Chronique de Clarence Reboul

Librairie Vivement dimanche - La Benjamine (Lyon)

Roman choral où s’entrelacent deux visions de la maladie : l’auteur et son frère schizophrène livrent des instantanés de leur vie. Ici, Gringe est un chevalier lumière qui tente de protéger son cadet.
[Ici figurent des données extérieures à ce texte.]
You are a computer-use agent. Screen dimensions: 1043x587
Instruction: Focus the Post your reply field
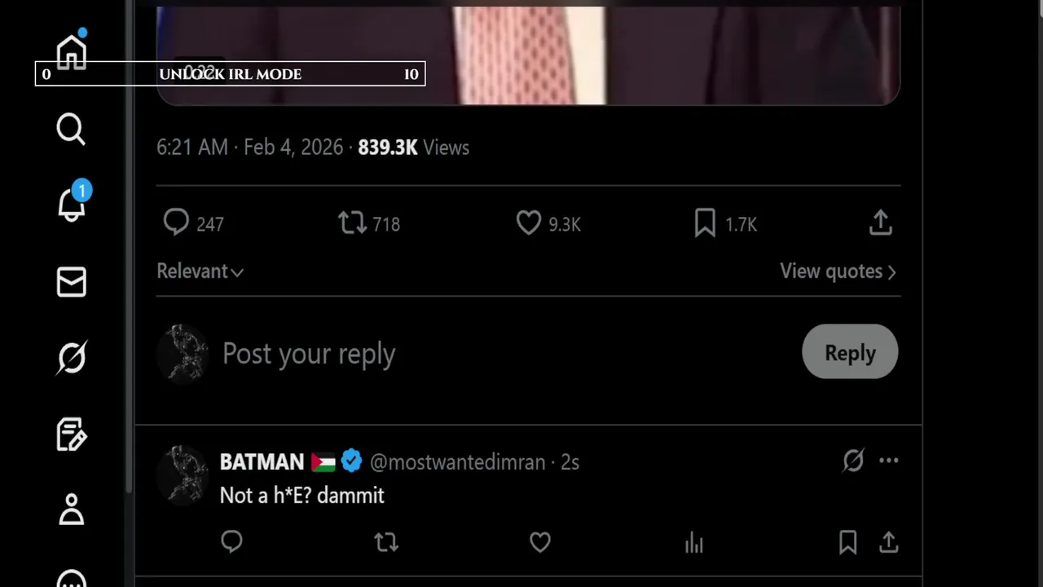pyautogui.click(x=489, y=354)
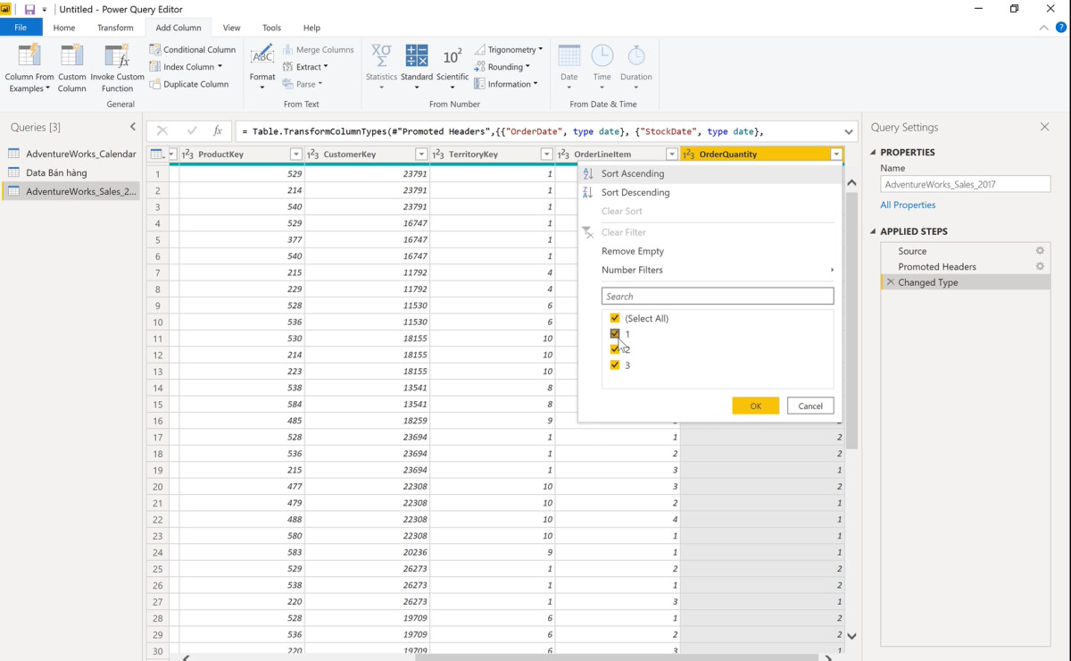1071x661 pixels.
Task: Uncheck value 2 in the filter list
Action: 615,348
On connaissait Gringe pour son mythique groupe de rap en collaboration avec Orelsan (les Casseurs Flowters), pour son album solo, pour ses talents d’acteur également (avec pas moins de cinq films à son compteur et la série Canal+ à succès Bloqués). Mais on n’avait pas encore eu la chance de rencontrer Gringe le prosateur, le romancier. C’est maintenant chose faite avec Ensemble, on aboie en silence qui paraît pour cette belle rentrée littéraire chez Harper Collins et quelle belle découverte ! On retrouve le style qui nous plaît tant chez cet artiste : les phrases courtes, tranchantes, souvent à vif, qui écorchent la langue et tentent de repousser toutes les limites. Une écriture souvent hallucinée, avec des descriptions de paysages désolés, arides et froids à la fois, de barres d’immeubles insalubres et habitées par ceux que l’on ne veut pas voir, d’hôpitaux peuplés de ceux que l’on appelle fous. Tout cela nous pousse à reconsidérer cette célèbre maxime de Jiddu Krishnamurti : « Ce n'est pas un signe de bonne santé mentale que d'être bien adapté à une société malade. » Car Ensemble, on aboie en silence, c’est avant tout une histoire d’amour, de fraternité, de quête d’identité. C’est, en effet, le récit d’un jeune garçon qui entend des voix. Elles lui parlent, lui murmurent des choses qu’il ne peut partager avec les autres et lorsqu’il le fait, la sentence tombe : schizophrène. Dès lors, comment être le grand frère d’un jeune homme hors du commun, comment l’aider, l’accompagner et vivre ses déchirements qui ne peuvent rester qu’incompris ? Roman d’apprentissage, drame familial, comédie aussi parfois, ce sublime roman est décidément inclassable. On sort de cette lecture rassasié et secoué, plein d’espoir et inquiet, plus humain finalement. C’est, après tout, l’apanage de la grande littérature.